Deep Learning Is Changing The Way We Predict The Future

Survey

3 main points
✔️ An overview of how deep learning is being applied to predict time-series data
✔️ Explain hybrid models as an emerging trend
✔️ Further approaches related to interpretability, factual and non-factual prediction will be discussed

Time Series Forecasting With Deep Learning: A Survey
written by Bryan LimStefan Zohren
(Submitted on 28 Apr 2020 (v1), last revised 27 Sep 2020 (this version, v2))
Comments: Accepted by Philosophical Transactions of the Royal Society A 2020

Subjects: Machine Learning (stat.ML); Machine Learning (cs.LG)

code:  

first of all

Prediction is the twin of anomaly detection in time-series data processing. In this survey paper, we review representative papers that use deep learning to predict time series data. It is widely accepted that traditional methods are more effective, and we clarify why this is the case and explain the emerging trends.

Time series modeling has historically been a major area of academic research. It has formed an indispensable application in topics such as weather, bioscience, pharmaceuticals, and decision-making in retail and financing. In contrast to traditional methods (autoregressive, exponential smoothing, structural time series models) that create parametric models based on the findings of domain experts. modern machine learning models take a purely data-driven approach to learning temporal dynamics.[10] As data becomes more abundantly available and computational power increases, machine learning has become an integral part of the next generation of time series forecasting models.

SOTA Technology

The diversity of time series problems across different domains has led to the emergence of numerous neural network design alternatives. In this paper, we summarize common methods for time series forecasting using deep learning. Since most of the methods discussed are well known, we will focus on what is written about their features, limitations, and contrasts with other methods when applied to time series forecasting, rather than the mathematical formulas.

First, we will discuss one-step-ahead, which is a univariate method for forecasting the next point in time based on past data, but it can be easily extended to multivariate. The extension to multi-horizon forecasting will be described later.

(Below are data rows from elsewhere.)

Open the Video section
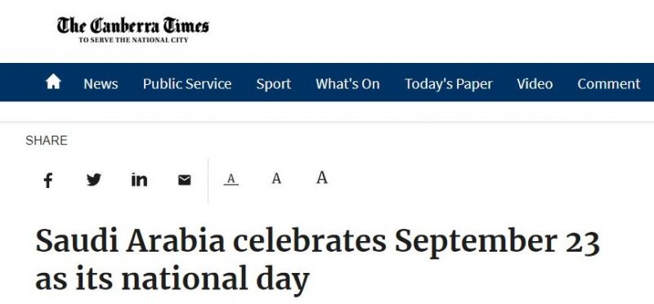654x304 pixels. point(535,84)
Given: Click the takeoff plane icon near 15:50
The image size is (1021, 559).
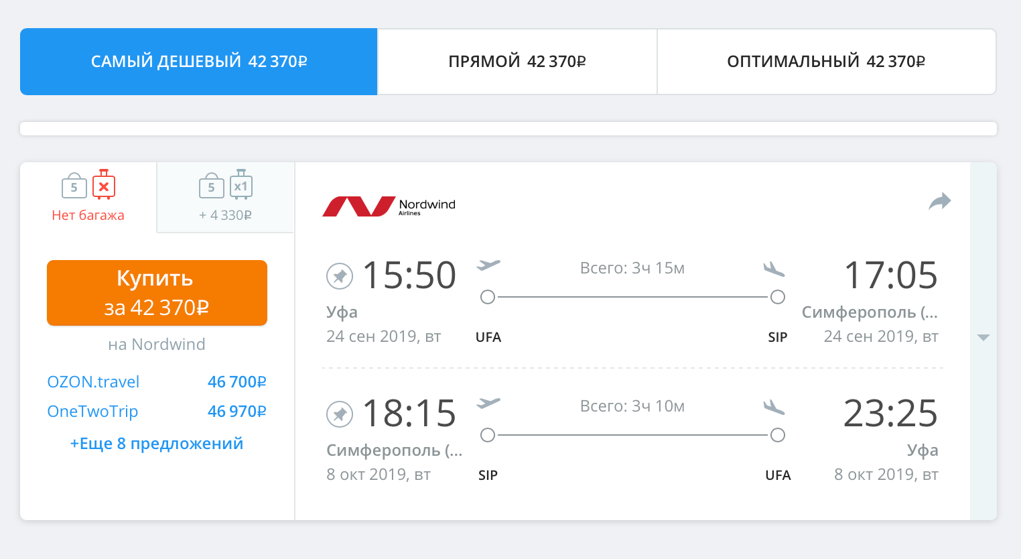Looking at the screenshot, I should [488, 265].
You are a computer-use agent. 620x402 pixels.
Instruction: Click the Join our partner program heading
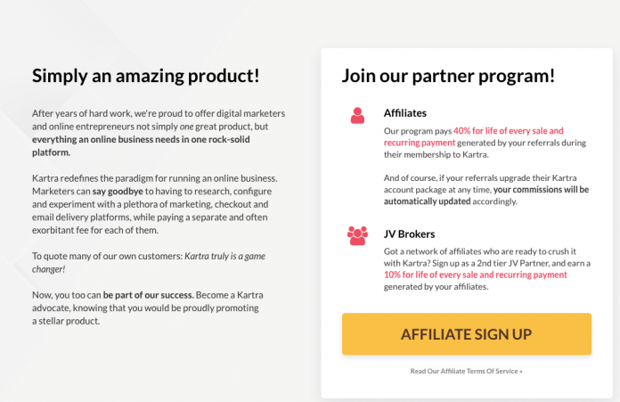448,76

An overview of deep learning includes automatic model parameter selection, traditional machine learning such as kernel regression, support vector regression, In addition, Gaussian processes are often used for time series prediction. It has been extended to deep Gaussian processes. Older models of neural networks have also historically been used for time series applications.

basic building block

In its simplest case, the one-step-ahead prediction model takes the following form

where $ \hat{y}_{i, t+1} $ is the model's prediction, $y_{i,t-k;t}={ y_{i,t-k},\cdots , y_{i,t}}$,$x_{i,t-k;t}={ x_{i,t-k},\cdots , x_{i,t}}$ is the target and extrinsic input look observations over the lookback window (lookback window) k, and $ s_i $ is the static metadata associated with the entity, such as the sensor location. And f() is the prediction function learned by the model. Deep learning, when applied to time series, can be seen as encoding the relevant past information into the latent variable $ Z_t $.

 

$g_{enc}, g_{dec} $ are encoder and decoder functions, respectively, and constitute the basic building blocks of deep learning architecture. The encoder can have the structure of (a), (b), and (c) in Figure 1.

Convolutional Neural Network (CNN) CNN (Convolutional Neural Network)

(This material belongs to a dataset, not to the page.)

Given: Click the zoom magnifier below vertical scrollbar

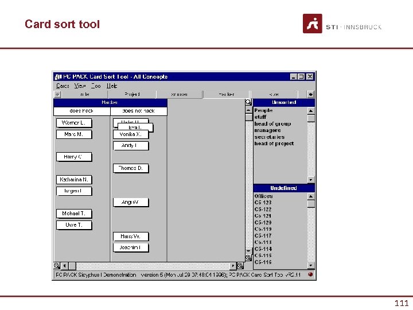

When applying CNNs to time series data, we take the structure of a multi-layer causal convolution [32, 33, 34]. This is because only past information is used. The intermediate feature values of the hidden layer are as follows.

Looking at the one-dimensional case, it is analogous to Finite Impulse Response (FIR). This has two implications. First, the relation is invariant. Second, the time window width is constant. The size of this lookback window or receptive field must be carefully set so that all relevant historical data can be captured. A single-layer causal CNN combined with a linear activity function is equivalent to an AR (Auto-regressive) model.

Dilated Convolution Layers [32, 33] are used to reduce the computational burden of incorporating long-term data. to reduce the computational burden of incorporating long-term data.

[] is the truncation function and $ d_l $ is the dilation rate per layer. It can be seen as a convolution with a lower sampling rate for lower layers. It is more efficient than normal causal convolution to use past data.

RNN (Recurrent Neural Networks)

RNNs have been used to model sequences for a long time. Many models have been developed for time series prediction as well. [37, 38, 39, 40] As a core, it has an internal memory state.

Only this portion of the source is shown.